Entscheidungs 13Os82/15f. OGH, 09-03-2016

ECLIECLI:AT:OGH0002:2016:0130OS00082.15F.0309.000
Judgement Number13Os82/15f
Record NumberJJT_20160309_OGH0002_0130OS00082_15F0000_000
Date09 Marzo 2016
CourtOberster Gerichtshof (Österreich)
Kopf

Der Oberste Gerichtshof hat am 9. März 2016 durch den Senatspräsidenten des Obersten Gerichtshofs Hon.-Prof. Dr. Kirchbacher als Vorsitzenden sowie die Hofräte und die Hofrätinnen des Obersten Gerichtshofs Dr. Lässig, Mag. Michel, Dr. Oberressl und Dr. Brenner in Gegenwart des Richteramtsanwärters Mag. Schönmann als Schriftführer in der Finanzstrafsache gegen Thomas K***** und weitere Angeklagte sowie einen belangten Verband wegen des Verbrechens des Abgabenbetrugs nach §§ 33 Abs 1, 39 Abs 1 lit a und b, Abs 3 lit c FinStrG über die Nichtigkeitsbeschwerden und die Berufungen der Angeklagten Thomas K*****, Hans S*****, Vladimir B***** und des belangten Verbandes T***** GmbH sowie die Berufung des Angeklagten Martin St***** gegen das Urteil des Landesgerichts Salzburg als Schöffengericht vom 19. September 2014, GZ 35 Hv 4/14x-438a, nach Anhörung der Generalprokuratur in nichtöffentlicher Sitzung zu Recht erkannt:

Spruch

In teilweiser Stattgebung der Nichtigkeitsbeschwerde des belangten Verbandes wird das angefochtene Urteil, das im Übrigen unberührt bleibt, im die T***** GmbH betreffenden Ausspruch aufgehoben, in diesem Umfang eine neue Hauptverhandlung angeordnet und die Sache an das Landesgericht Salzburg verwiesen.

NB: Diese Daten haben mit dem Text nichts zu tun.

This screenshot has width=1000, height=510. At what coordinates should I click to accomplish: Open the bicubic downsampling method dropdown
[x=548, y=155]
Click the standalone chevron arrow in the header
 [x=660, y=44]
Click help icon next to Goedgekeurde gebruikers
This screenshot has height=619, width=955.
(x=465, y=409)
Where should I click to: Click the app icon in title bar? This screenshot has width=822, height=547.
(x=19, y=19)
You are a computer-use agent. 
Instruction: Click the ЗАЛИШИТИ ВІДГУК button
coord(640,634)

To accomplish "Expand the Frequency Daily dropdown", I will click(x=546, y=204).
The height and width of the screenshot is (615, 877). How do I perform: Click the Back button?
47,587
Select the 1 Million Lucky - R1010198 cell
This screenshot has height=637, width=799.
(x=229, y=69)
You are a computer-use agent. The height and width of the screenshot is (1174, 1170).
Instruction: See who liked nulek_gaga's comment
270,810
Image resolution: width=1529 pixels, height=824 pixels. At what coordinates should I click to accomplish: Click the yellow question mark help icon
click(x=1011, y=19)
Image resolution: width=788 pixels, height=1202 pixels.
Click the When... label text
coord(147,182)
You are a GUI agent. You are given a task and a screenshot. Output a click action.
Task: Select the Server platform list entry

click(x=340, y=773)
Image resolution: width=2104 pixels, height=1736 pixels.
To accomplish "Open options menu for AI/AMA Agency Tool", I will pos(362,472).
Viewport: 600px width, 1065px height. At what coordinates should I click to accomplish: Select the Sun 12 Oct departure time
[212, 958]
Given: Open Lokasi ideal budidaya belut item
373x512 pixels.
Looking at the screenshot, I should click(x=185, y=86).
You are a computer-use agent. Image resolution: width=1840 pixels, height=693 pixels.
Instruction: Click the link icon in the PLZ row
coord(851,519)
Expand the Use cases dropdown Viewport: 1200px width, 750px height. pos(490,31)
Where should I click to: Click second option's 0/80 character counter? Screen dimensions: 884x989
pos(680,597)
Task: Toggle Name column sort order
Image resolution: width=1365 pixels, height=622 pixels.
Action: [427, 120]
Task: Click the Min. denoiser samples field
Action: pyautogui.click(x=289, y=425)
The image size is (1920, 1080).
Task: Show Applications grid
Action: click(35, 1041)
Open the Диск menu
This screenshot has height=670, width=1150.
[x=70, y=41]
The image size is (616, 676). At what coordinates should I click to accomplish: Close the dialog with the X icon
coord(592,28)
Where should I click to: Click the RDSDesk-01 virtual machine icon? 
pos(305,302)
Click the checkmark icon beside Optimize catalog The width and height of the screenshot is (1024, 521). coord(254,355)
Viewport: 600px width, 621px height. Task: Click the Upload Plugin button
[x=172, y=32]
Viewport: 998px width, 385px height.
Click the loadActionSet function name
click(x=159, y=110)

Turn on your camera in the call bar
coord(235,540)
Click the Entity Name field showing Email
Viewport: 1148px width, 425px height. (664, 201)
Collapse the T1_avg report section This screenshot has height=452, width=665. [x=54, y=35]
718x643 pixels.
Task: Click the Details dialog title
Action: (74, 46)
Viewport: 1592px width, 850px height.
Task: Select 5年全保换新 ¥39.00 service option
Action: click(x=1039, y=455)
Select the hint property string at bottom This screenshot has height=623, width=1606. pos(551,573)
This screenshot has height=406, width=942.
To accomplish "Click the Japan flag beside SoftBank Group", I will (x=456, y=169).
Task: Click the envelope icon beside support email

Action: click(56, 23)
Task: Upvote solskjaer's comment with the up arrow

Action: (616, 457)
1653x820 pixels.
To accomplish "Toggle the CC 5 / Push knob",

Im Übrigen werden die Nichtigkeitsbeschwerden zurückgewiesen.

Mit seiner Berufung gegen den Ausspruch über die Verbandsgeldbuße wird der belangte Verband auf diese Entscheidung verwiesen.

Zur Entscheidung über die Berufungen im Übrigen werden die Akten zunächst dem Oberlandesgericht Linz zugeleitet.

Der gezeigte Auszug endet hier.